Øvre Jernvann


On July 18, 1942, 287 Yugoslavs were murdered at the Beisfjord camp, about ten kilometres southeast of Narvik. The killings had been preceded by the Germans suspecting a typhoid epidemic among the prisoners. The remaining 588 Yugoslavs were sent about thirty kilometres north to a harsh and vast place at lake called Ovre Jernvann, barely ten kilometres from the Swedish border There, the prisoners had to build primitive barracks using the stones found on the ground. Beside building the camp, the prisoners were used as slave workers in road construction. During the five weeks the camp existed, 242 prisoners died, 168 of them had been executed while the others died of diseases. The prisoners who were still alive were sent back to Beisfjord at the end of August, 1942.

— What this exercise asks —
**1.** According to the Øvre Jernvann passage, how many prisoners died during the five weeks the camp existed?
**2.** Transcribe the Øvre Jernvann passage starting with "Øvre Jernvann" and going on through "of August, 1942.".
**3.** Write the next part of the Øvre Jernvann passage, picking up after its final sentence.

— Data records —
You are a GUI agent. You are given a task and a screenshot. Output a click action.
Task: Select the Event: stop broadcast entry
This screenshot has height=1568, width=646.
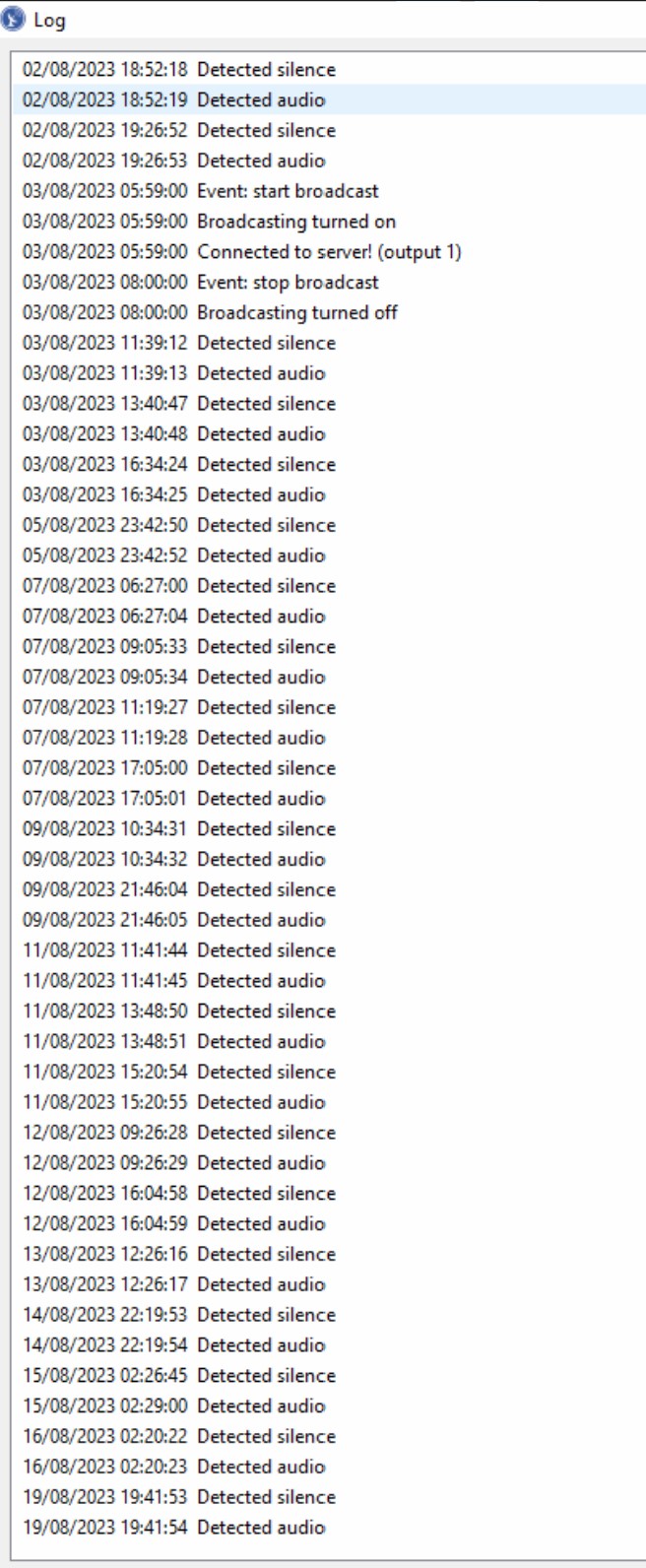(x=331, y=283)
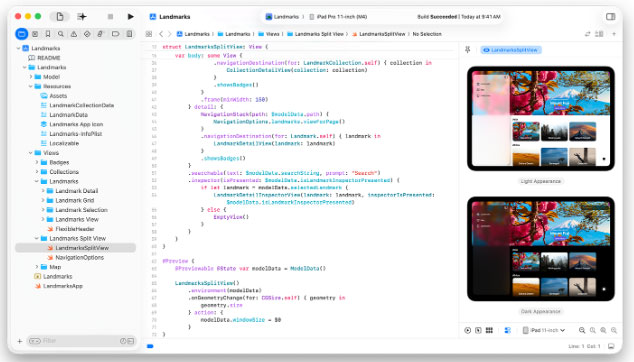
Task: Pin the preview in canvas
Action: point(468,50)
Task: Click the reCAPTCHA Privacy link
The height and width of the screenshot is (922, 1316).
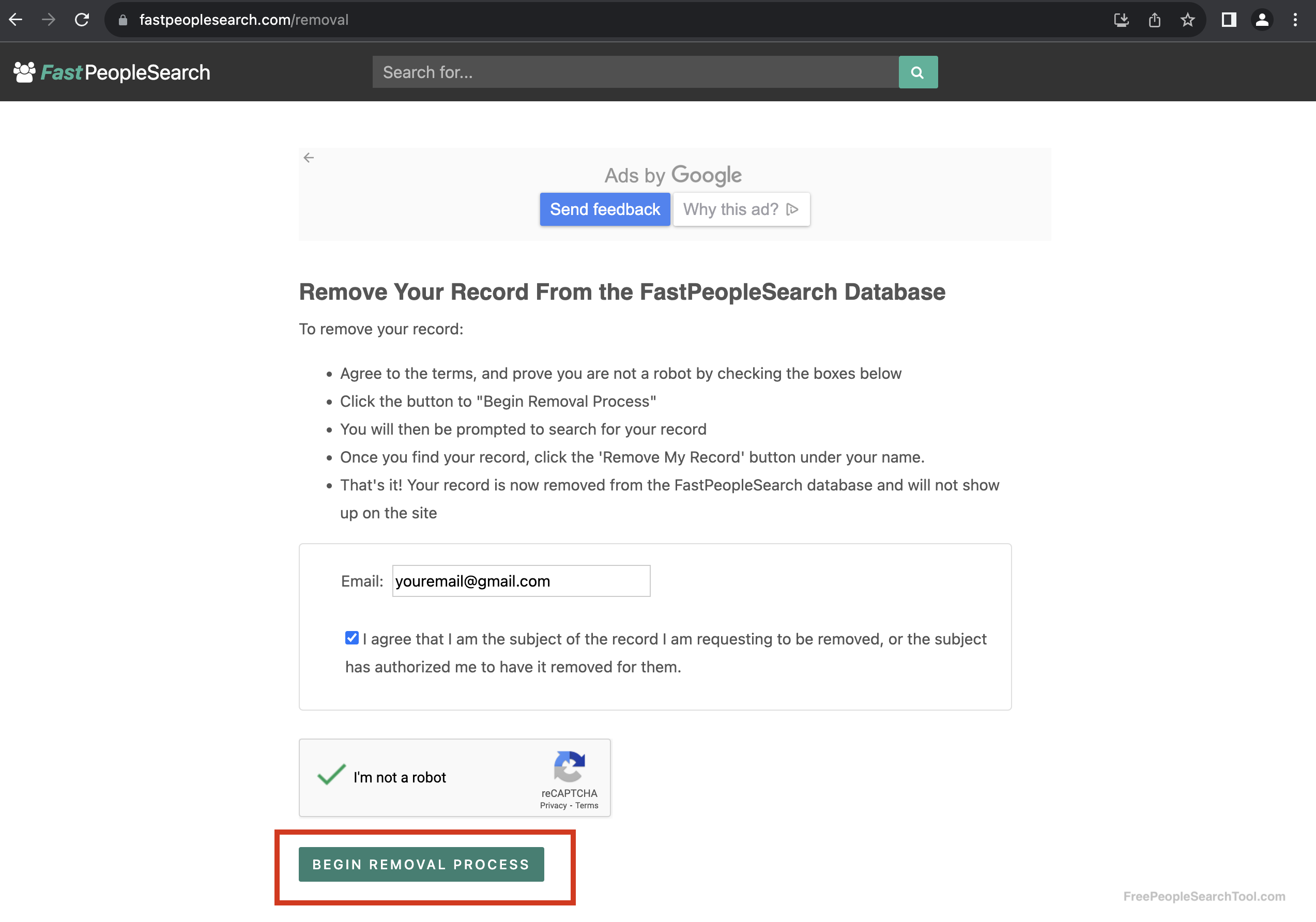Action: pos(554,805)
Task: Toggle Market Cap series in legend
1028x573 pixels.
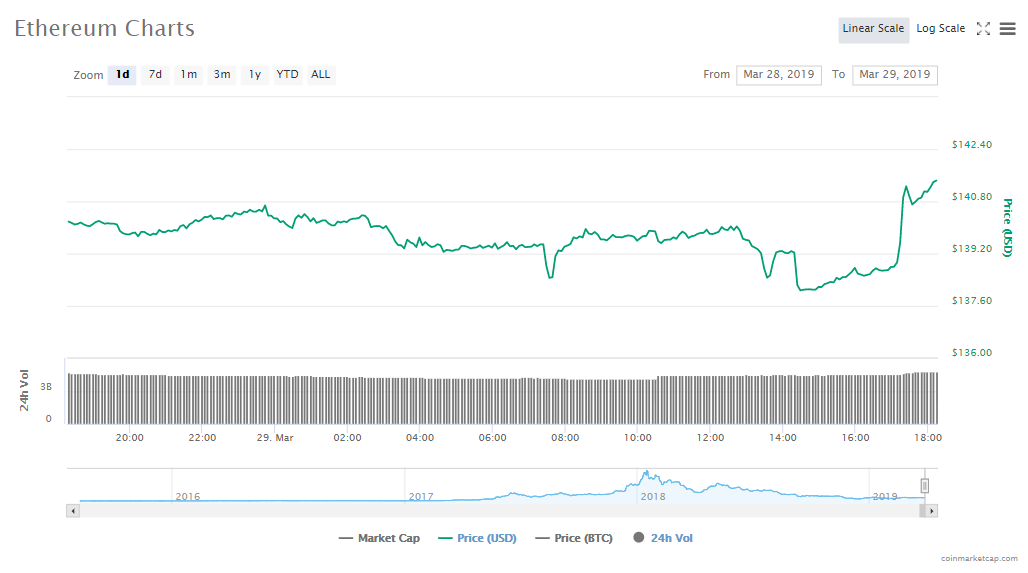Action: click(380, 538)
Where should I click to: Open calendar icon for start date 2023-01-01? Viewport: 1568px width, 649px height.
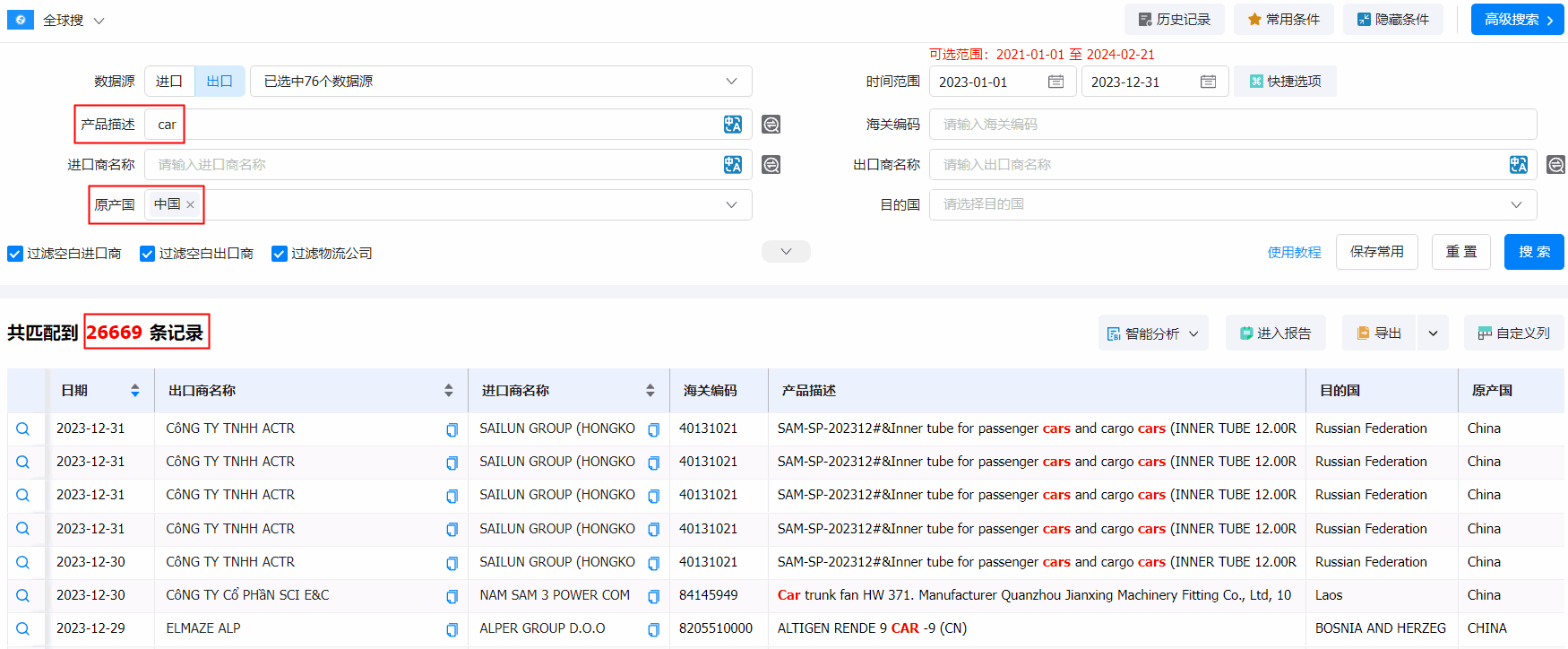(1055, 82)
...
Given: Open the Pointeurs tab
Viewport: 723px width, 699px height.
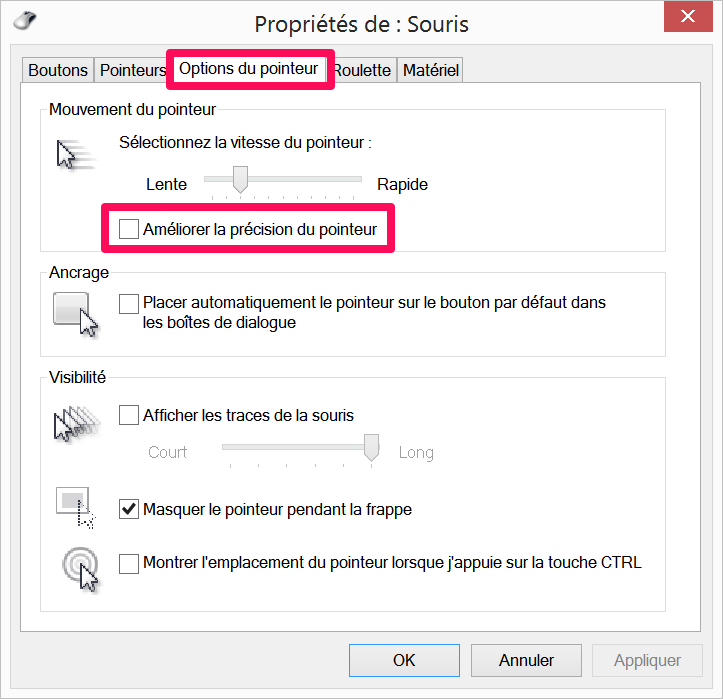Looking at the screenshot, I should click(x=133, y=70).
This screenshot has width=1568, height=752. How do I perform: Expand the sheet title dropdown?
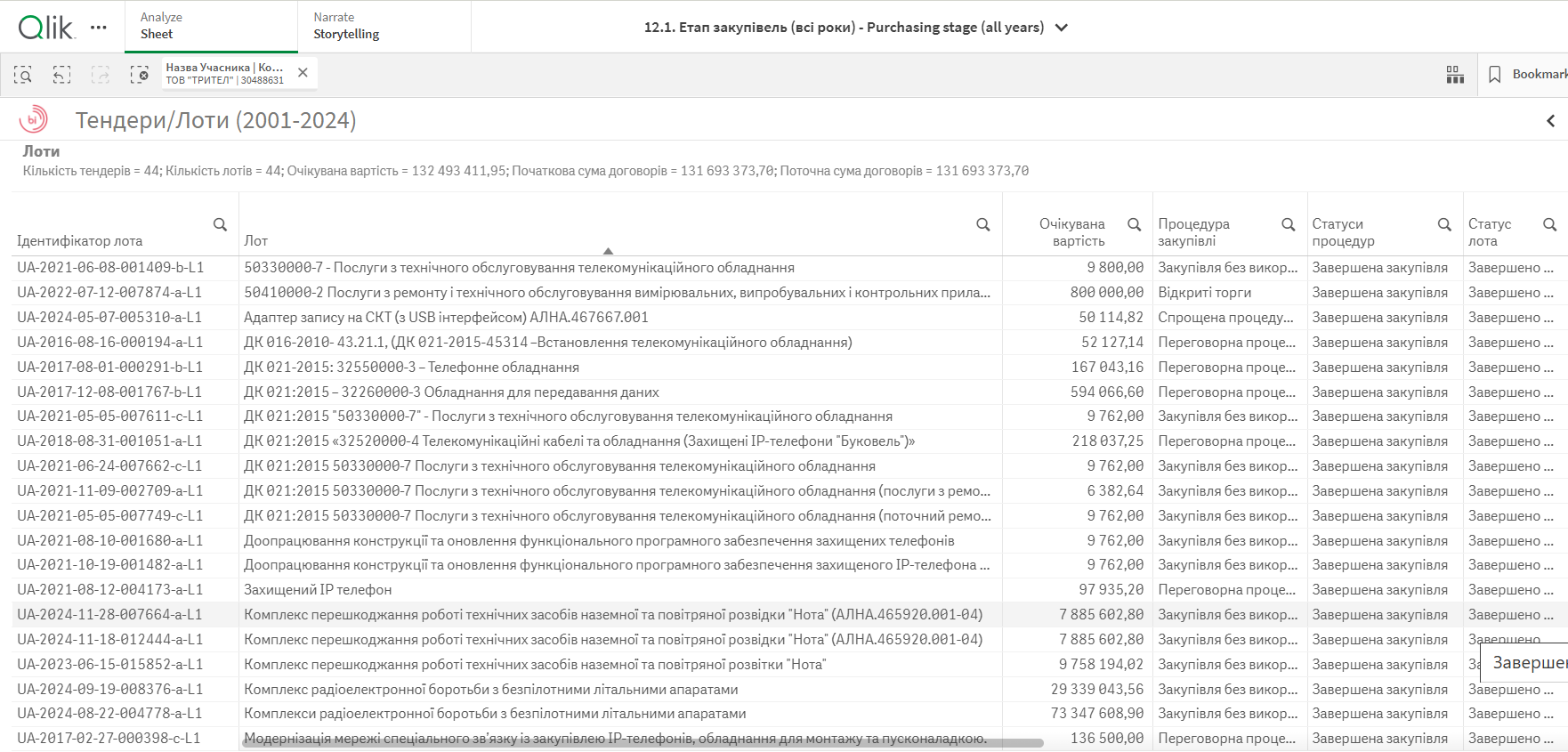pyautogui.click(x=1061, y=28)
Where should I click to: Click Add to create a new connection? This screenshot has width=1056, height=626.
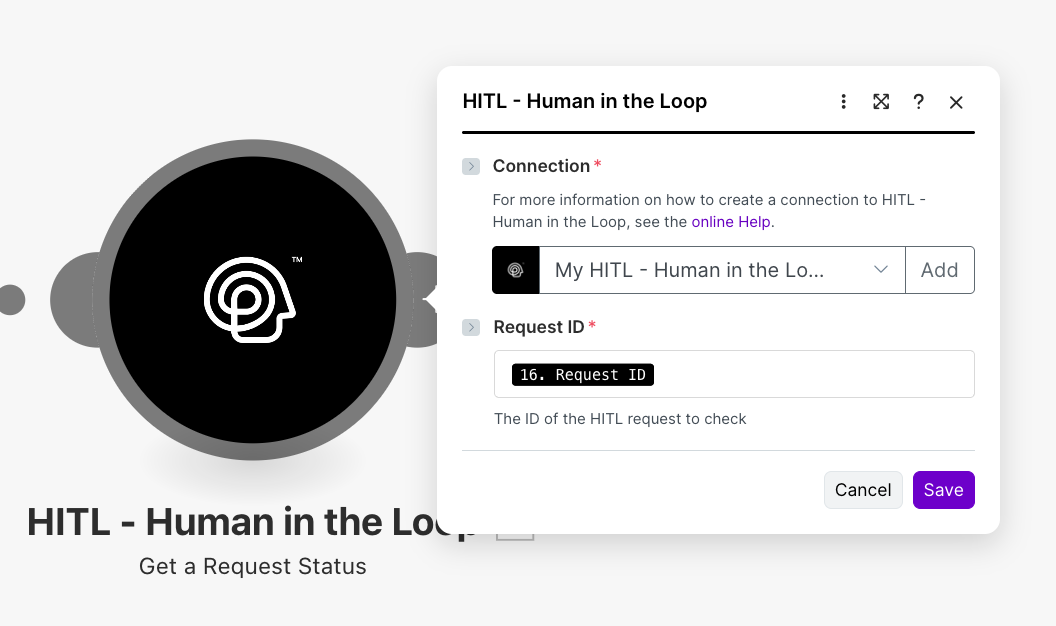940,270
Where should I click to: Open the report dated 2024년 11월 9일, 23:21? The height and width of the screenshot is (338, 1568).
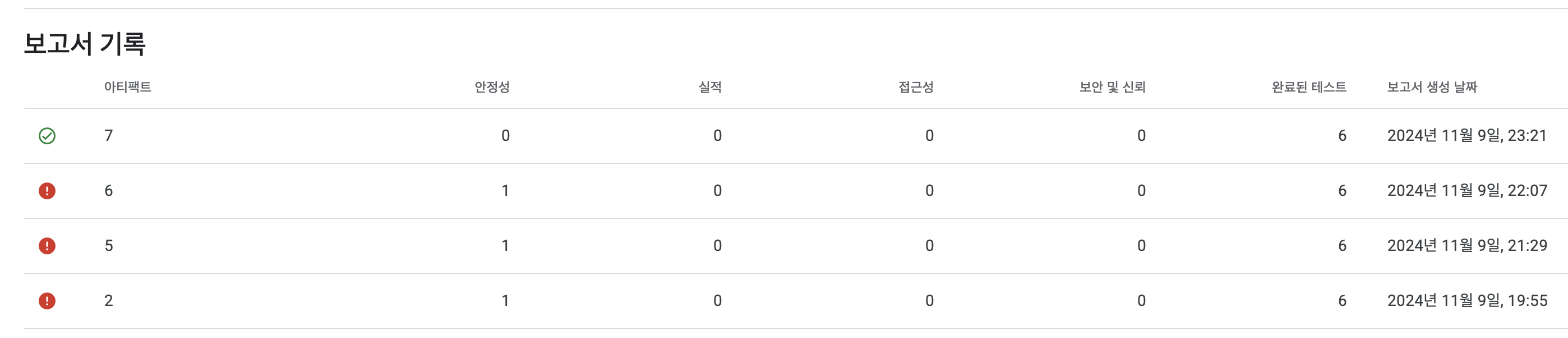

— Activity answers —
**1.** 242 prisoners died.

**2.**
Øvre Jernvann


On July 18, 1942, 287 Yugoslavs were murdered at the Beisfjord camp, about ten kilometres southeast of Narvik. The killings had been preceded by the Germans suspecting a typhoid epidemic among the prisoners. The remaining 588 Yugoslavs were sent about thirty kilometres north to a harsh and vast place at lake called Ovre Jernvann, barely ten kilometres from the Swedish border There, the prisoners had to build primitive barracks using the stones found on the ground. Beside building the camp, the prisoners were used as slave workers in road construction. During the five weeks the camp existed, 242 prisoners died, 168 of them had been executed while the others died of diseases. The prisoners who were still alive were sent back to Beisfjord at the end of August, 1942.

**3.**
Current status: Monument (2017).

Location: 68°30'36,31" N, 17°56'31,76" E

Get there: Car.

My comment:

If you ignore the history of the site, it is a beautiful site surrounded by mountains, lakes and streams. Regarding the camp there are several ruins left of the stone barracks that were built. There is a main monument, and beside this, there is also a smaller memorial plaque at the execution site where 168 Yugoslavs were shot. 

Follow up in books: Moore, Bob, Fedorowich, Kent: Prisoners of War and Their Captors in World War II (1996).